As an emerging interface technology, surfaces do not enjoy the mature development environments of traditional desktop computing. In this theme, we are exploring how to simplify the development of surface-based applications, particularly those involving multiple surfaces, multiple users and multiple surface types. This theme is organized around a novel reference architecture for surface-based systems. The architecture has five layers, of which the middle three represent the core work areas of this theme.

 

  • Basic Services: Includes basic abstractions for low-level surface hardware, such as projector tiling and input processing.
  • Middleware: Network support for multi-surface applications, which involves issues such as abstracting distributed systems, allowing programmers to treat MSAa as single surface, and dynamic recruitment and use of available surfaces.
  • User Interface Services: User interface toolkits at the surface level, which is built on the results of Theme 1 (Humanizing the Digital Interface: Departure From Desktop Computing). For example, this layer involves multi-user widget sets, abstractions for rotation and orientation, and generalized pointing and selection techniques for surfaces.

More than thirty SurfNet projects are currently investigating infrastructure for surface-based applications. Some of the current research is using application development to elicit requirements for services, and to help with the exploratory design of APIs; other projects are producing toolkits and services that fit into the reference architecture.

Several projects primarily resident in other themes list the development of infrastructural requirements as part of their goals – this approach will ensure that the infrastructure developed in the project matches the needs of application developers.

Research is underway on each of the three main service layers. Concrete tools have been developed at the basic services layer, such as the EquisFTIR toolkit for fast and accurate input handling for optical surfaces, and the Haptic Puck Toolkit for enabling touch sensation on surfaces. At the middleware layer, we are exploring the design space of tools and APIs enabling multi-surface development. Our approach relies on creation of both special-purpose infrastructure (e.g., the iOSRemoteConnector for making remote calls between PCs and iOS Devices), as well as more generic networking techniques such as the .Networking GT toolkit for networked collaborative applications. At the user-interface service layer, we are exploring the next generation of user interface widgets applicable to multi-surface applications. Current projects are as diverse as the use of synthesized audio to improve workspace awareness, the proximity toolkit for detecting peoples’ positions around surfaces, and the libjtouch toolkit for touch-based input.

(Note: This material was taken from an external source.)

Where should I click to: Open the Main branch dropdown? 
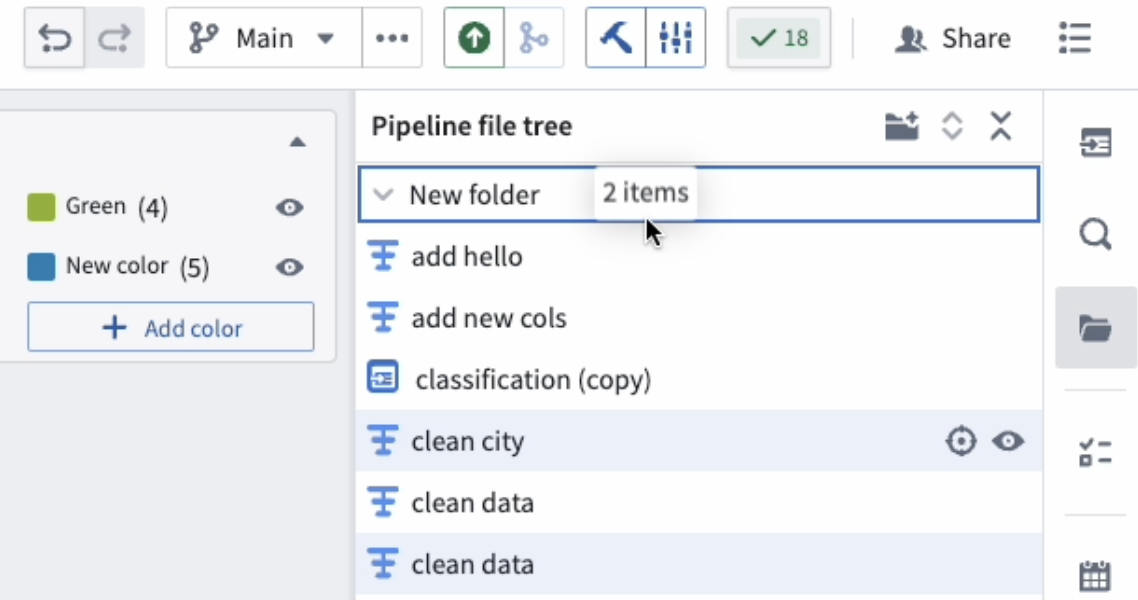(x=264, y=38)
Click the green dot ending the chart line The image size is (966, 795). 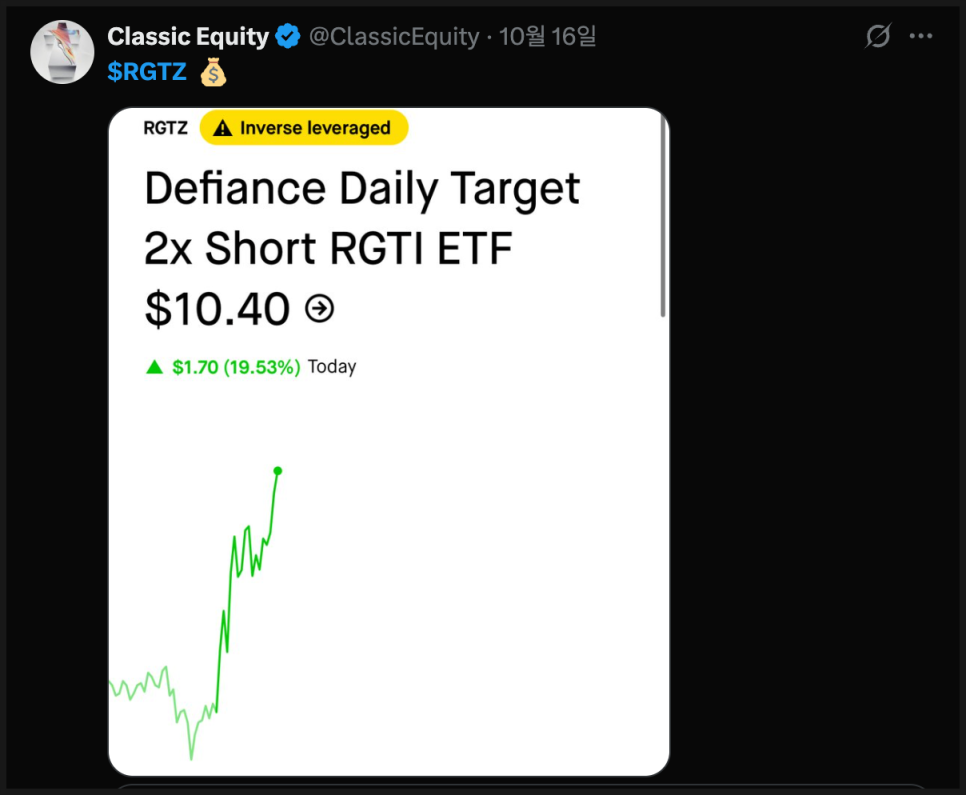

To provide an overarching framework for this work, we are continuing to develop the reference architecture. Our goal here is to better understand how the many levels and types of infrastructural toolkits and APIs fit together. We are particularly interested in the degree to which toolkits can be platform-independent and interoperative (e.g., the TouchToolkit, while recognizing that in practice we cannot hope to build a global platform-independent toolkit for all aspects of surface development.